Caméra à l’épaule, au plus près des êtres, le métrage nous invite à découvrir les répétitions pour le prochain spectacle. Si d’habitude, on suit les conseils de John Whitfield, surnommé Divine G, leader de la troupe et membre fondateur de l’atelier, cette année, les autres ont envie de changement. Marre des drames, leur quotidien est suffisamment tragique, ils veulent une comédie, une vraie, où l’on croise aussi bien des Princes d’Égypte que des gladiateurs et Hamlet sur le chemin. Forcément, John est un peu perturbé et perplexe face au scénario envisagé, et ce n’est pas l’arrivée dans la troupe d’un caïd des cellules qui va arranger la situation…
Là où ce drame carcéral aurait pu facilement tourner à la rivalité entre le protagoniste principal et ce nouveau venu, le scénario va prendre une toute autre direction, celle des sentiments humains. Vibrant hommage à la puissance du théâtre, le film est une fable pleine d’humanité, où la noirceur des conditions d’incarcération s’estompe dès que l’objectif pénètre cette salle de répétition. Ici, un seul pouvoir impose ses règles, celui de l’imagination. Il suffit de fermer les yeux pour être ailleurs, être dehors, être libre. Au cœur du chaos de la création artistique, la violence quotidienne ne pénètre pas, on se serre les coudes pour mener à bien ce projet, on s’abandonne aux autres, on se livre comme on ne l’a jamais fait, comme notre milieu social nous l’interdisait ; on s’appelle même « beloved » entre comédiens, et le mot « fraternité » prend tout son sens.

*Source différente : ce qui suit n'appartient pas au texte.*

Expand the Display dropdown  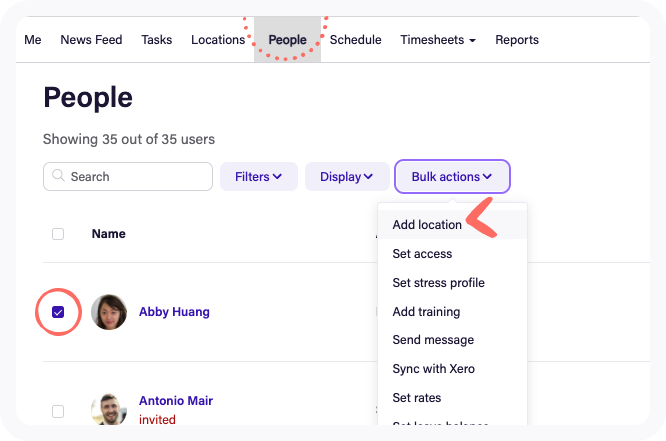[x=346, y=177]
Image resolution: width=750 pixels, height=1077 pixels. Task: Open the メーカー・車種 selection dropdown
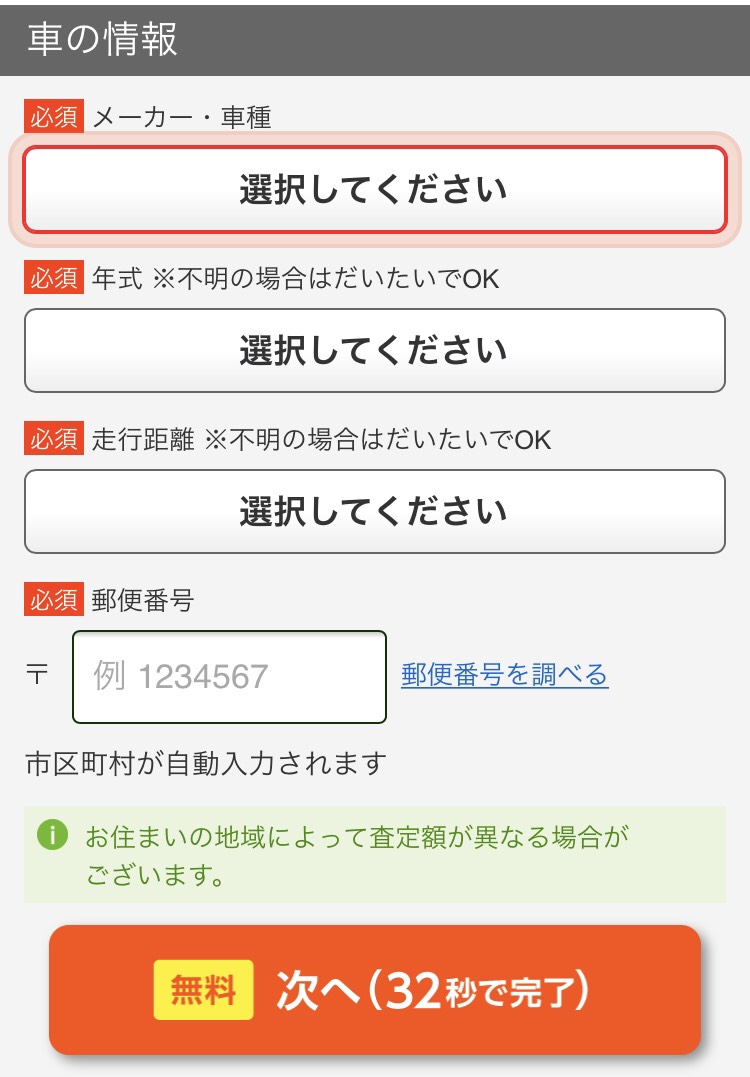pos(374,190)
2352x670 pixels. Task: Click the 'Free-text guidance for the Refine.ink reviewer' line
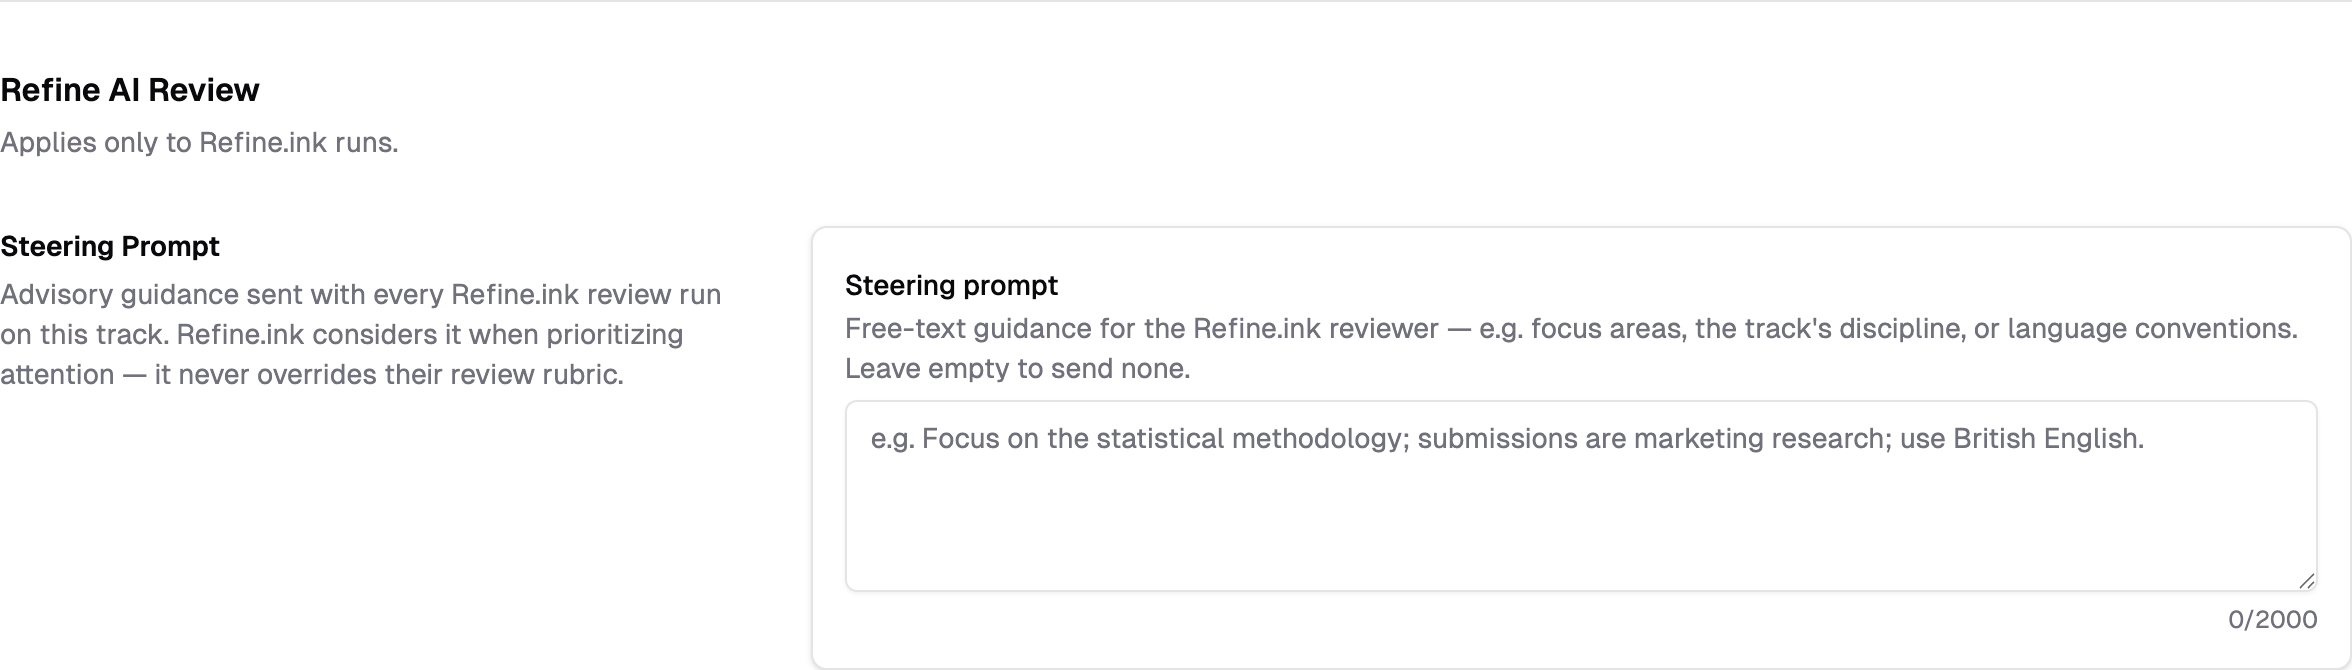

Avec une approche documentaire et une authenticité qui transpire à chaque recoin de la pellicule, le métrage n’oublie pas d’évoquer la réalité de ces existences au ban de la société, des fouilles humiliantes à la férocité nécessaire à certains pour survivre. Jeu de miroirs entre ces deux environnements au sein de la même geôle, "Sing Sing" bouleverse tant il ose nous montrer ces individus meurtris devenir enfin eux-mêmes sur les planches, abandonnant progressivement le masque qui leur a fait oublier qui ils étaient. Les voir discuter de nostalgie, des regrets de l’existence, des mauvais choix aux conséquences terribles, a quelque chose de profondément poignant, tant il dénote avec l’image habituelle réservée aux prisons.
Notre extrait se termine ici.